Honorable E. M. STANTON:

It has just been reported to me by Brigadier-General Patrick, who commands in Fredericksburg, and who has just returned from a visit to the outposts on the Gordonsville plank road, that a body of two regiments of infantry and two squadrons of cavalry came up the road from Gordonsville this afternoon about 5, and hurried of a few miles from town toward the east, and joined General Anderson's army at Massaponax. It is supposed this is from the enemy's forces heretofore operating in the valley of the Shenandoah. They were seen by our pickets as as by residents.


[May 14, 1862.-For Colonel John W. Geary's report of operations in Loudoun County from February 25 to may 6 see Series I, Vol.
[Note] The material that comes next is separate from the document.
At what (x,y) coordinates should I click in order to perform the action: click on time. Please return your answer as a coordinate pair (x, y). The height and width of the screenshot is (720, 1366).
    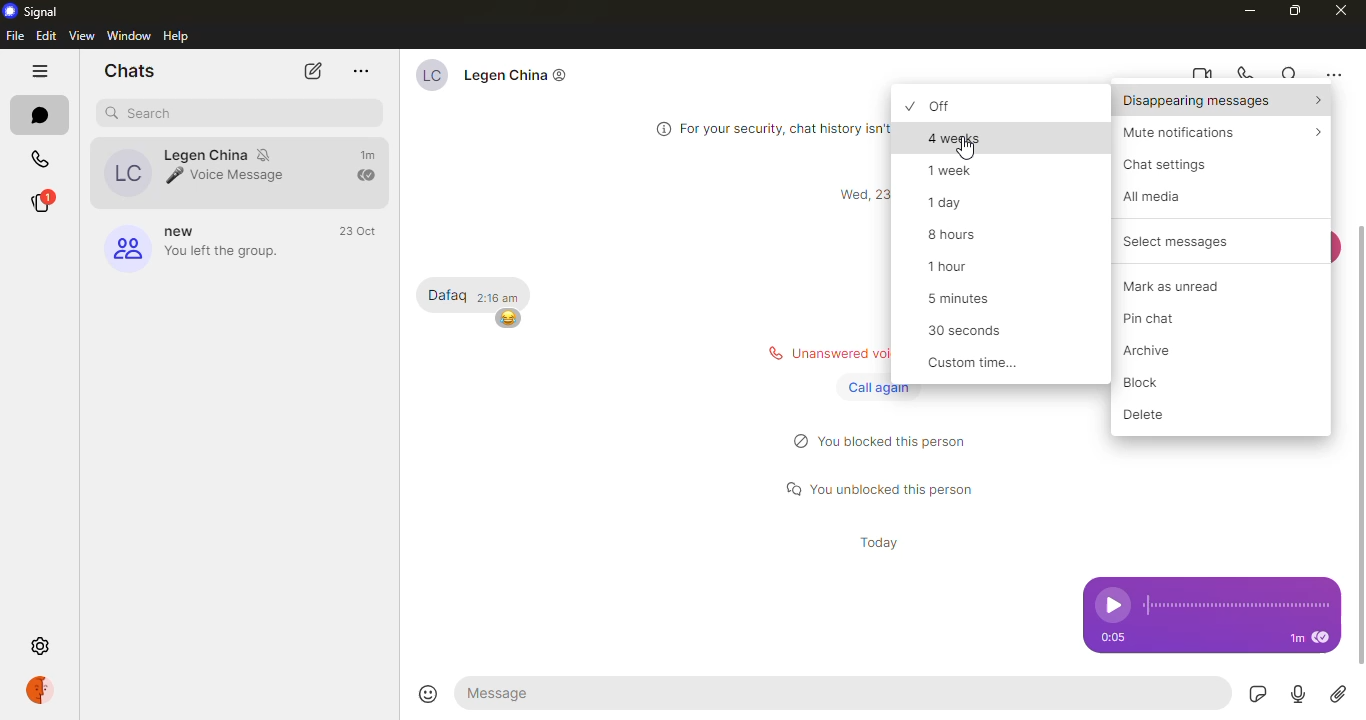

V, p. 511.

WASHINGTON, May 14, 1862.

Honorable E. M. STANTON,

Secretary of War, Washington, D. C.:

SIR: In obedience to your instructions on the 12th ultimo I started for Strasburg in search of Blenker's division, and on my way dispatched messengers in search of it from Harper's Ferry and from Winchester, at which latter place I received your dispatch informing me that it was at Salem.

I reached Strasburg on the morning of the 14th, and having informed myself of the route from Strasburg to Salem, I took advantage of my proximity to General Banks to fulfill another part of your instructions, by going to his headquarters at Woodstock and consulting with him.

On the 15th I returned to Strasburg, telegraphed you what I had done, and made such suggestions about the movements of the troops as Generals Banks and Shields had agreed to be desirable.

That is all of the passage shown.